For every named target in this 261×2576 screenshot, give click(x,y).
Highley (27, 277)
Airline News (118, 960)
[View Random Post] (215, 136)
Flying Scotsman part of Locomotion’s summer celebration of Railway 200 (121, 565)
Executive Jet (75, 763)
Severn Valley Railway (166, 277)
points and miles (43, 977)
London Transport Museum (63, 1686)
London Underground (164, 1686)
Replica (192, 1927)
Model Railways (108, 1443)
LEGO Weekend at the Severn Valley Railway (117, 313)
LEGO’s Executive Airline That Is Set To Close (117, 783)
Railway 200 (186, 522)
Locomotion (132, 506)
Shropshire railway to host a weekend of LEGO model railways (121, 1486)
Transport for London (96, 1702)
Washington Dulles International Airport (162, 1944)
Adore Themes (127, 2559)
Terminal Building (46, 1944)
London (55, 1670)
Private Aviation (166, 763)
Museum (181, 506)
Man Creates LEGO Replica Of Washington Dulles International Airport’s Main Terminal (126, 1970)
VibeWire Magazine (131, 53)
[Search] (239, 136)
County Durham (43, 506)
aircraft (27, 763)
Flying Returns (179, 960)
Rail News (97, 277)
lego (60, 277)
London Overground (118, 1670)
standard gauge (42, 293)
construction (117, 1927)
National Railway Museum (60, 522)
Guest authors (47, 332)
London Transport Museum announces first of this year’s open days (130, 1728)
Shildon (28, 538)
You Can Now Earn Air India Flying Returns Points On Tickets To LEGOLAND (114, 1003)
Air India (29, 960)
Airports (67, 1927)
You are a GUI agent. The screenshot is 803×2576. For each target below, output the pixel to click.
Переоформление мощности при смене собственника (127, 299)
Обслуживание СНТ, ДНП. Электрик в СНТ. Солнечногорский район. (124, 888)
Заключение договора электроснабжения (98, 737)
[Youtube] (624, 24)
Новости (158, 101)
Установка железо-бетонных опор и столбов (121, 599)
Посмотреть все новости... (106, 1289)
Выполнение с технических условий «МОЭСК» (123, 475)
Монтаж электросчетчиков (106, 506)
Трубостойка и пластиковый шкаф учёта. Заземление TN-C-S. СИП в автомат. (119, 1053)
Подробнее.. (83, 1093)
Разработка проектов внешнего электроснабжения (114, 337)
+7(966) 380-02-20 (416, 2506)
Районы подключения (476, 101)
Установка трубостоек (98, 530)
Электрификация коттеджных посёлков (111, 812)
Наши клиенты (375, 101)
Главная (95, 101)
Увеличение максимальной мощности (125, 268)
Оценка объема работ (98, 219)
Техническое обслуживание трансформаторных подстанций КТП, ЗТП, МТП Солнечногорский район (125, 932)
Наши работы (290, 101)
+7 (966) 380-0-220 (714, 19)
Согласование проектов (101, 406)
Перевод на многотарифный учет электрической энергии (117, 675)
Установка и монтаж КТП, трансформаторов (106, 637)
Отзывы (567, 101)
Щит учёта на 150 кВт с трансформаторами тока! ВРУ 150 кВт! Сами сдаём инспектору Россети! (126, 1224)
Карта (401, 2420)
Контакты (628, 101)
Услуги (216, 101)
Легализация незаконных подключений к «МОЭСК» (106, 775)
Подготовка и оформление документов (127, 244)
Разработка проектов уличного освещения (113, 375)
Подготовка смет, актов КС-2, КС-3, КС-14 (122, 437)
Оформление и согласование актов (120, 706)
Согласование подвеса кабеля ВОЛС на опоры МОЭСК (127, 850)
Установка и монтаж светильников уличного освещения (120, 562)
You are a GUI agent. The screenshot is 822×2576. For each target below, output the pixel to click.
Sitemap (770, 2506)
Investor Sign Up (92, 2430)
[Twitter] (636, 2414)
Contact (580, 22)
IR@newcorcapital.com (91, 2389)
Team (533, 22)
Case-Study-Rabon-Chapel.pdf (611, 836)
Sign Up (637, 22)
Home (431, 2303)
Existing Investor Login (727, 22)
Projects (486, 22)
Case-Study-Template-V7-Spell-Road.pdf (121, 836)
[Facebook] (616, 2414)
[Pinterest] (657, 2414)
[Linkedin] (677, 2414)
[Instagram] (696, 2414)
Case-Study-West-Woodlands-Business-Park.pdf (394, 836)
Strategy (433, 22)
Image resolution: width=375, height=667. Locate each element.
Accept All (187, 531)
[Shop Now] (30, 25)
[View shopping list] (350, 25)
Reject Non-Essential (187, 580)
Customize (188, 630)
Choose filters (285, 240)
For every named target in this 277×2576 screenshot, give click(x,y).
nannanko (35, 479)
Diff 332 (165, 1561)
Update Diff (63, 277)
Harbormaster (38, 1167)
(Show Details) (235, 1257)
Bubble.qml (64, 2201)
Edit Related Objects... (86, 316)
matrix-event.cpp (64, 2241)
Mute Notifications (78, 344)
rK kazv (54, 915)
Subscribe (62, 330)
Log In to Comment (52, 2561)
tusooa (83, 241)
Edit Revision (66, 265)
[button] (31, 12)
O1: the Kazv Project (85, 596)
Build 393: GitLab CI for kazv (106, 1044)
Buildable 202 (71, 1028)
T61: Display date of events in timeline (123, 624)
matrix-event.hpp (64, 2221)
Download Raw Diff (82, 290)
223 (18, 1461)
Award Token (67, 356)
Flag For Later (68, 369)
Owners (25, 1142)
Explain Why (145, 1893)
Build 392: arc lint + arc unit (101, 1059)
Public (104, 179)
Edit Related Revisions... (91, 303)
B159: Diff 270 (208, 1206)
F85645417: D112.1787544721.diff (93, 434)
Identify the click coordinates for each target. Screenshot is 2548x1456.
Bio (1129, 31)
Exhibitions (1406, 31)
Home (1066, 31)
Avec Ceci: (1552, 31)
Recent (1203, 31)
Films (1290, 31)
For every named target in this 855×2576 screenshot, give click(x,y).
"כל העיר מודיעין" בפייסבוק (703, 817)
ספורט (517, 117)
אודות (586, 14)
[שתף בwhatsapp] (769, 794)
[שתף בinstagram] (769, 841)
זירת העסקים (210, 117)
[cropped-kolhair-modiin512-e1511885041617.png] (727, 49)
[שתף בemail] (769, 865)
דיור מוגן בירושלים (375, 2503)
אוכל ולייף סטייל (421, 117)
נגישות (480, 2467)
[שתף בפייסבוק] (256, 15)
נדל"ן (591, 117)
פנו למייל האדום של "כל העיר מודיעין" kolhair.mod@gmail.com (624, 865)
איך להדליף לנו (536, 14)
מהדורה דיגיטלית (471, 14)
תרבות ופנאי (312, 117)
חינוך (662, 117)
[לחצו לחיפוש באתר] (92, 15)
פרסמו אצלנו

Work item:
From the material above, retype precisely the lines between the line holding "[View shopping list] (350, 25)" and the line holding "[button] (31, 12)", inclusive, and nothing beyond them.

Answer box:
[View shopping list] (350, 25)
Reject Non-Essential (187, 580)
Customize (188, 630)
Choose filters (285, 240)
For every named target in this 277×2576 screenshot, give click(x,y).
nannanko (35, 479)
Diff 332 (165, 1561)
Update Diff (63, 277)
Harbormaster (38, 1167)
(Show Details) (235, 1257)
Bubble.qml (64, 2201)
Edit Related Objects... (86, 316)
matrix-event.cpp (64, 2241)
Mute Notifications (78, 344)
rK kazv (54, 915)
Subscribe (62, 330)
Log In to Comment (52, 2561)
tusooa (83, 241)
Edit Revision (66, 265)
[button] (31, 12)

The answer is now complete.